Au Mexique, 16 étudiants américains et leur professeur ont été expulsés du pays après avoir manifesté aux côtés d'enseignants mexicains lors de la Journée internationale des travailleurs.
En Égypte, Saad Eddin Ibrahim, sociologue et militant pour les droits humains, a été condamné à sept ans de prison pour avoir embarrassé le gouvernement en tentant d'inscrire des électeurs, d'observer des élections et de rendre compte d'attaques contre des chrétiens coptes.
Au Pakistan, Habibullah Ziaee, professeur à l'université islamique d'Islamabad, a été arrêté sans motif et personne ne sait où il se trouve. L'on soupçonne qu'il sera renvoyé de force en Iran où sa sécurité sera menacée.
En Israël, les forces de sécurité ont fermé les bureaux administratifs du recteur de l'Université Al-Quds, Sari Nusseibeh, un dirigeant palestinien modéré. Un ministre du cabinet israélien a qualifié ce geste de " triste et insensé ".
Un attentat à la bombe à l'université hébraïque de Jérusalem, mutilant et tuant des étudiants, a détruit la réputation d'oasis et de sanctuaire de cette université qui accueille, loin de la violence quotidienne, Juifs, Arabes et étudiants étrangers.
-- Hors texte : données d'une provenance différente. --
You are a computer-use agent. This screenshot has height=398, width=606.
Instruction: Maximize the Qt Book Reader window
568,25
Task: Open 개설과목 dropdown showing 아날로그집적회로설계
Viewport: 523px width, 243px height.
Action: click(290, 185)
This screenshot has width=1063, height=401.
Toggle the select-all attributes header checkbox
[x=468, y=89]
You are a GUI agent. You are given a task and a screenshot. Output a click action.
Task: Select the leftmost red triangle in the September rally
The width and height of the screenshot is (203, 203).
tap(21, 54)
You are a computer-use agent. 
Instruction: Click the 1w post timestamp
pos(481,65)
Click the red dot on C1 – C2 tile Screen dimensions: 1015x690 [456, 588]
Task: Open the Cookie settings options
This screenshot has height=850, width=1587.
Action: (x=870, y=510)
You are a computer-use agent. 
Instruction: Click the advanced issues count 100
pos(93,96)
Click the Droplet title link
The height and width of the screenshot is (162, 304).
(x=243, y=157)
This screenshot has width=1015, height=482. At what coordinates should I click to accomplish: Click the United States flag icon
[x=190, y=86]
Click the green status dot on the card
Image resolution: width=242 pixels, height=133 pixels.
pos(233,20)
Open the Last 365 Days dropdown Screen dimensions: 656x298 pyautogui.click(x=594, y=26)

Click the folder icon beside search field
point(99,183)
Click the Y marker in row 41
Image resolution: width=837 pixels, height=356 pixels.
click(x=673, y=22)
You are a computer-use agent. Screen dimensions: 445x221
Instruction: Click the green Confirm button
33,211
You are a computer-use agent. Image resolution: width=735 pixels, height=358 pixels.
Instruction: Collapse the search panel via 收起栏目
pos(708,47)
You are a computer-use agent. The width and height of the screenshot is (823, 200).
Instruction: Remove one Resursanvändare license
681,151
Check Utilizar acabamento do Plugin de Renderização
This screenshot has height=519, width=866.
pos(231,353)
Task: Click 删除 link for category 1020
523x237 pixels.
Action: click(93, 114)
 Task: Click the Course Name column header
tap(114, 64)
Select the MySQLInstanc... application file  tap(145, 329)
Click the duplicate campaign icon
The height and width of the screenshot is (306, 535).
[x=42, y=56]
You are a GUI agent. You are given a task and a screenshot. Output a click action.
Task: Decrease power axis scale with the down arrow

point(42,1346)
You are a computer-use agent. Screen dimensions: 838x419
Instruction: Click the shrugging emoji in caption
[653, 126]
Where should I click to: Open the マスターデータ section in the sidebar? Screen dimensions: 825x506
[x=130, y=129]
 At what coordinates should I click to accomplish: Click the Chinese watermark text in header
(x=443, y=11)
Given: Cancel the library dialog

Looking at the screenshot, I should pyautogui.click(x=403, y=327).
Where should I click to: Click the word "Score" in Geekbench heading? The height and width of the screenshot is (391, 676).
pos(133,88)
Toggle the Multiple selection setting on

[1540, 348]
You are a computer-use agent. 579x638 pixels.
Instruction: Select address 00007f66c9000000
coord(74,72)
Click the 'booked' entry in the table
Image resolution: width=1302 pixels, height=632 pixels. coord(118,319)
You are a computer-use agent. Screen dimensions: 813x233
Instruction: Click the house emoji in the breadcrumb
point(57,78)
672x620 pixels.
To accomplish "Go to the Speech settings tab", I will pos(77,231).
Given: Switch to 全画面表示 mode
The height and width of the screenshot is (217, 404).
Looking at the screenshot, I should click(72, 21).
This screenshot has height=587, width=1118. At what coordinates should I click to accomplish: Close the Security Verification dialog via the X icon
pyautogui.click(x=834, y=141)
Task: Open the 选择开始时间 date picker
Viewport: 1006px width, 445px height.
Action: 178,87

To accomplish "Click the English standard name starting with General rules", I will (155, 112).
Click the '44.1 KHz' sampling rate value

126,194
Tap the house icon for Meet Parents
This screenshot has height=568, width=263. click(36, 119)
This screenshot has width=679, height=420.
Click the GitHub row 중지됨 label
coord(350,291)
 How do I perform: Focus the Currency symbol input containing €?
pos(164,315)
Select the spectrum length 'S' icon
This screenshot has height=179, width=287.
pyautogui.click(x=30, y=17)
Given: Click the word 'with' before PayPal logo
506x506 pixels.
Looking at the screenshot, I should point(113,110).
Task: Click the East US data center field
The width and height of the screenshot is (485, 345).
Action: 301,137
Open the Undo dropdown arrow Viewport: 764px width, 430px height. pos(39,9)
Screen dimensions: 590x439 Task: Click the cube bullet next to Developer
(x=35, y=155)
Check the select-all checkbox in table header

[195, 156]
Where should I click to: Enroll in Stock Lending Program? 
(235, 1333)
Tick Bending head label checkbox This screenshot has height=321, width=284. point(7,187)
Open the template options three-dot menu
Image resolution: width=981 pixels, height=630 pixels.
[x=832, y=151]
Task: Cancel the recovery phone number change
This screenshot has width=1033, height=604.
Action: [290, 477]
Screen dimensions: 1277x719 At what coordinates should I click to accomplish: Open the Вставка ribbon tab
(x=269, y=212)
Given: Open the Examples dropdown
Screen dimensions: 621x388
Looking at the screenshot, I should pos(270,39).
Malheureusement, certains universitaires ont également sapé la liberté universitaire de leurs collègues. Ainsi, pour répliquer aux actions d'Israël dans la bande de Gaza et en Cisjordanie à la fin de mars, des universitaires ont refusé de collaborer avec des collègues israéliens. Dans un cas entre autres, une revue savante anglaise a congédié deux universitaires israéliens membres du comité de rédaction à cause de leur nationalité.
Toutes ces actions sont contraires à la Recommandation de l'UNESCO concernant la condition du personnel enseignant de l'enseignement supérieur qui précise que, " (c)omme tous les autres groupes et individus, le personnel enseignant de l'enseignement supérieur devrait jouir des droits civils, politiques, sociaux et culturels internationalement reconnus applicables à tous les citoyens. En conséquence, tout enseignant de l'enseignement supérieur a droit à la liberté de pensée, de conscience, de religion, d'expression, de réunion et d'association, ainsi qu'à la liberté et à la sécurité de sa personne, et à la liberté de circulation. Les enseignants devraient pouvoir exercer sans obstacle ni entrave les droits civils qui sont les leurs en tant que citoyens, y compris celui de contribuer au changement social par la libre expression de leur opinion sur les politiques de l'État et les orientations concernant l'enseignement supérieur ".
La liberté universitaire et la liberté d'expression sont les pierres angulaires d'une société démocratique. Nous, universitaires, devons être prêts à défendre les deux, de crainte que la liberté " ne devienne un mot comme les autres quand il n'y a plus rien à perdre ". L'ACPPU est née au moment de l'affaire Harry Crowe et de la lutte pour la liberté universitaire. Nous continuons aujourd'hui à protéger le droit des universitaires d'enseigner et d'effectuer de la recherche sans égard aux intérêts acceptés d'ordre politique, religieux ou commercial.